_Stated goal_
Swap "Instruction" for "Command" throughout the records below, and reproduce them with everything else unchanged.

_Records to process_

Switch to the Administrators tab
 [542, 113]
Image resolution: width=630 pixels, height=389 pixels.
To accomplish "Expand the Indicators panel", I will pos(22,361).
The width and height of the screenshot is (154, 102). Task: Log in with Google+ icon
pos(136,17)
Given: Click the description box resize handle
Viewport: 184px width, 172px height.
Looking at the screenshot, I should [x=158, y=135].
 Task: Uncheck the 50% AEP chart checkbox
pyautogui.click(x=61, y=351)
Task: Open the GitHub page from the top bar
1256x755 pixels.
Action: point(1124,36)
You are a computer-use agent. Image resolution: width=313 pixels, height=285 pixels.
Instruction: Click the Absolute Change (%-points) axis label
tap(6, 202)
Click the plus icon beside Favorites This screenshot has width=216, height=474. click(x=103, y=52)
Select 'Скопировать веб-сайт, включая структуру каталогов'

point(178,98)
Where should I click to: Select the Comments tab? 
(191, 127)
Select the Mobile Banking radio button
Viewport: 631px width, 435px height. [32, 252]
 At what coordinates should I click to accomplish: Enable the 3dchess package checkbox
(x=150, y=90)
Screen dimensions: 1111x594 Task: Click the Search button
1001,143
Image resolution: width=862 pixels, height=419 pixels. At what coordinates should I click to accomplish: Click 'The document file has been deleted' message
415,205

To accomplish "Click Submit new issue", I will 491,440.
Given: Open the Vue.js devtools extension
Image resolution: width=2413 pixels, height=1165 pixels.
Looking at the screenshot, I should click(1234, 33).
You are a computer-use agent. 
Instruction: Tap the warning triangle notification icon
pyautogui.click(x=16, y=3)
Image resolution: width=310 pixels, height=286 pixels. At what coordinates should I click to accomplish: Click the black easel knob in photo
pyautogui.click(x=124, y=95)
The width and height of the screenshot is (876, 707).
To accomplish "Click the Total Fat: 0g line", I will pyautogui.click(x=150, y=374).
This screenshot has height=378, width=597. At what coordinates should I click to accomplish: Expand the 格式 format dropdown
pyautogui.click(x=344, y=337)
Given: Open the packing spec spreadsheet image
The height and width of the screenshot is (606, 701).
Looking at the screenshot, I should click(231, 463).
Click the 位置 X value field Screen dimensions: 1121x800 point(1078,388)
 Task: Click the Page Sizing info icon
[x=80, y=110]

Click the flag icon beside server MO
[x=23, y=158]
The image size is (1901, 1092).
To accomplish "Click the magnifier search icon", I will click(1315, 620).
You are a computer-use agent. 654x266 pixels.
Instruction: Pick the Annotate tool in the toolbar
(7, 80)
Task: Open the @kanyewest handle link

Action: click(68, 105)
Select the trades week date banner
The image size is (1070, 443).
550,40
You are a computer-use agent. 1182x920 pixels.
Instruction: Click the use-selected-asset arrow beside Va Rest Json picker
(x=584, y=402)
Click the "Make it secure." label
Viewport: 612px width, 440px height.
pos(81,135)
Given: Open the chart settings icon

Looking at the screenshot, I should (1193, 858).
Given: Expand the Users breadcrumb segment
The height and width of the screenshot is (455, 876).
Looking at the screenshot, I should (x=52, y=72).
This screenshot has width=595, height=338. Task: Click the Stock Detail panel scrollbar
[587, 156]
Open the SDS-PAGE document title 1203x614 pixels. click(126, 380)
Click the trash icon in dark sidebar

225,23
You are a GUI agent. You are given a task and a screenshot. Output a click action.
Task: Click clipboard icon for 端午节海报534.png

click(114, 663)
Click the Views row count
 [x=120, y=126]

_Result for this exercise_
Switch to the Administrators tab
 [542, 113]
Image resolution: width=630 pixels, height=389 pixels.
To accomplish "Expand the Indicators panel", I will pos(22,361).
The width and height of the screenshot is (154, 102). Task: Log in with Google+ icon
pos(136,17)
Given: Click the description box resize handle
Viewport: 184px width, 172px height.
Looking at the screenshot, I should [x=158, y=135].
 Task: Uncheck the 50% AEP chart checkbox
pyautogui.click(x=61, y=351)
Task: Open the GitHub page from the top bar
1256x755 pixels.
Action: point(1124,36)
You are a computer-use agent. Image resolution: width=313 pixels, height=285 pixels.
Command: Click the Absolute Change (%-points) axis label
tap(6, 202)
Click the plus icon beside Favorites This screenshot has width=216, height=474. click(x=103, y=52)
Select 'Скопировать веб-сайт, включая структуру каталогов'

point(178,98)
Where should I click to: Select the Comments tab? 
(191, 127)
Select the Mobile Banking radio button
Viewport: 631px width, 435px height. [32, 252]
 At what coordinates should I click to accomplish: Enable the 3dchess package checkbox
(x=150, y=90)
Screen dimensions: 1111x594 Task: Click the Search button
1001,143
Image resolution: width=862 pixels, height=419 pixels. At what coordinates should I click to accomplish: Click 'The document file has been deleted' message
415,205

To accomplish "Click Submit new issue", I will 491,440.
Given: Open the Vue.js devtools extension
Image resolution: width=2413 pixels, height=1165 pixels.
Looking at the screenshot, I should click(1234, 33).
You are a computer-use agent. 
Command: Tap the warning triangle notification icon
pyautogui.click(x=16, y=3)
Image resolution: width=310 pixels, height=286 pixels. At what coordinates should I click to accomplish: Click the black easel knob in photo
pyautogui.click(x=124, y=95)
The width and height of the screenshot is (876, 707).
To accomplish "Click the Total Fat: 0g line", I will pyautogui.click(x=150, y=374).
This screenshot has height=378, width=597. At what coordinates should I click to accomplish: Expand the 格式 format dropdown
pyautogui.click(x=344, y=337)
Given: Open the packing spec spreadsheet image
The height and width of the screenshot is (606, 701).
Looking at the screenshot, I should click(231, 463).
Click the 位置 X value field Screen dimensions: 1121x800 point(1078,388)
 Task: Click the Page Sizing info icon
[x=80, y=110]

Click the flag icon beside server MO
[x=23, y=158]
The image size is (1901, 1092).
To accomplish "Click the magnifier search icon", I will click(1315, 620).
You are a computer-use agent. 654x266 pixels.
Command: Pick the Annotate tool in the toolbar
(7, 80)
Task: Open the @kanyewest handle link

Action: click(68, 105)
Select the trades week date banner
The image size is (1070, 443).
550,40
You are a computer-use agent. 1182x920 pixels.
Command: Click the use-selected-asset arrow beside Va Rest Json picker
(x=584, y=402)
Click the "Make it secure." label
Viewport: 612px width, 440px height.
pos(81,135)
Given: Open the chart settings icon

Looking at the screenshot, I should (1193, 858).
Given: Expand the Users breadcrumb segment
The height and width of the screenshot is (455, 876).
Looking at the screenshot, I should (x=52, y=72).
This screenshot has width=595, height=338. Task: Click the Stock Detail panel scrollbar
[587, 156]
Open the SDS-PAGE document title 1203x614 pixels. click(126, 380)
Click the trash icon in dark sidebar

225,23
You are a GUI agent. You are given a task and a screenshot. Output a click action.
Task: Click clipboard icon for 端午节海报534.png

click(114, 663)
Click the Views row count
 [x=120, y=126]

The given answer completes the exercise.